After (safely) removing the pit from an avocado, hold onto it and grow your own avocado tree at home. Start by using four toothpicks to suspend the seed atop of a glass of water. The pointier side of the pit should be facing up and the bottom half should be submerged in the water. Wait two to four weeks—changing out the water every five days—for the seed to crack open and sprouts to emerge. Your tree is ready to be transferred to a pot with soil when it's about six inches tall.
2. Green Onions
The best way to stretch a bunch of green onions for all its worth is by regrowing the scraps. Save the white ends of your onions and submerge them in water, with the roots at the bottom of the glass and the chopped sides poking past the surface.
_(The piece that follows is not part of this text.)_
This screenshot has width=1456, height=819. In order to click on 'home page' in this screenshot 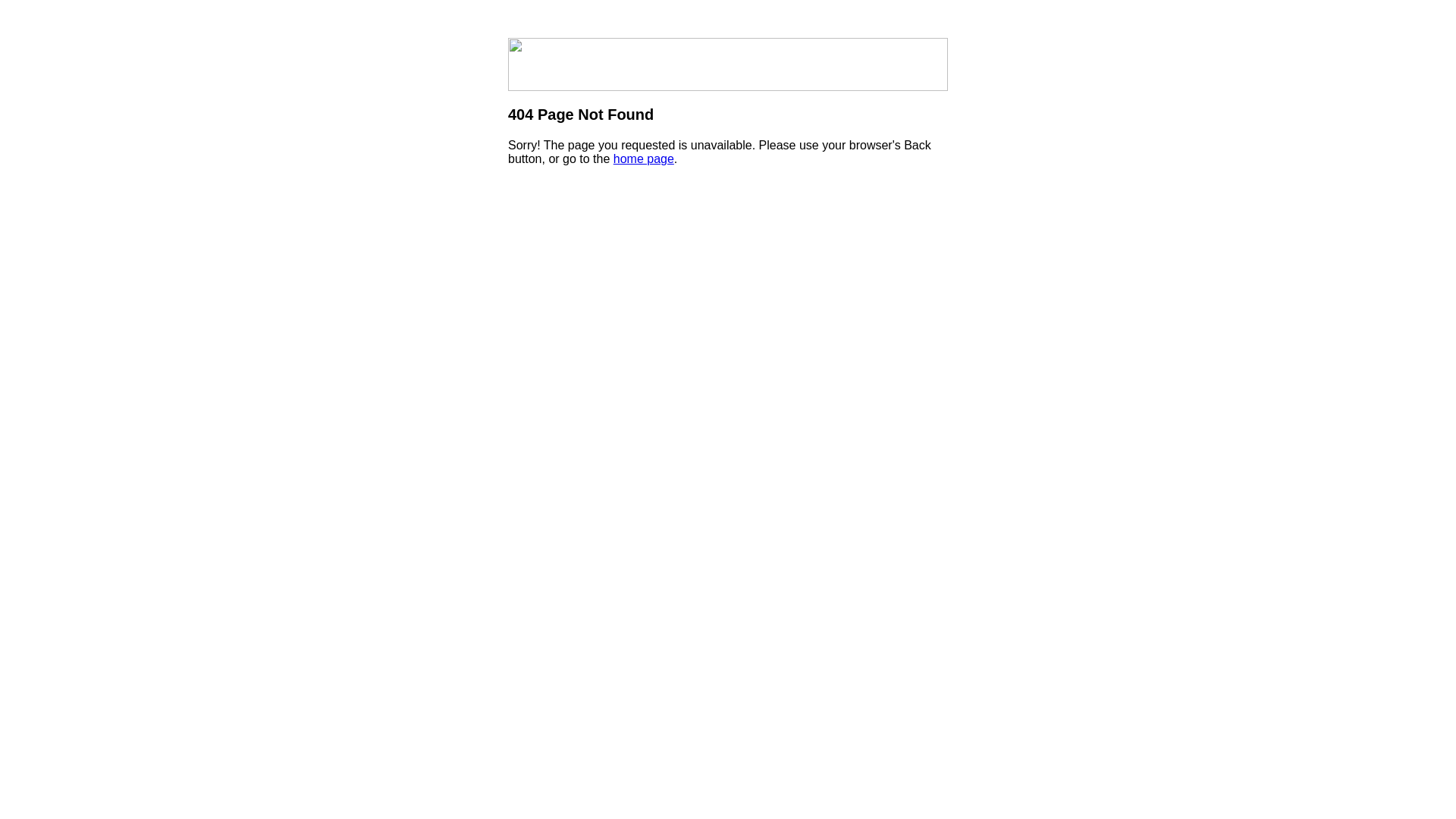, I will do `click(644, 158)`.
Place them in a sunny spot and watch them grow. To keep the water from getting slimy, refresh it daily.
Like green onions, celery needs a cup of water to start the regrowing process. Stick the reserved base of your celery stalk in a glass, taking care to replace the water once a day. A new stalk will eventually start to grow from the center of the base. It should be ready for potting in as little as a week.
4. Sweet Potatoes
To grow your sweet potatoes at home, you first need to cultivate slips. Slips are sprouts that grow out of old sweet potatoes, and they're used to propagate new ones. You can grow your own by taking half of a sweet potato and suspending it over a cup with toothpicks, with the cut side submerged in the water. Leave the plant in a sunny spot until your slips have sprouted. You can harvest them by gently twisting them off the potato and submerging them in a new water glass. Slips with roots that are roughly an inch long are ready to be transferred to soil.
By saving the tops of your pineapples, you can grow tropical fruit in your backyard. After removing the bottom leaves and any excess flesh from the top, plant it in soil. Pineapples don't need much water to grow, but they do require lots of sunshine and time. This project doesn't pay off as quickly as the others on this list. If all goes well, your pineapple will be ready to harvest in 20 to 24 months.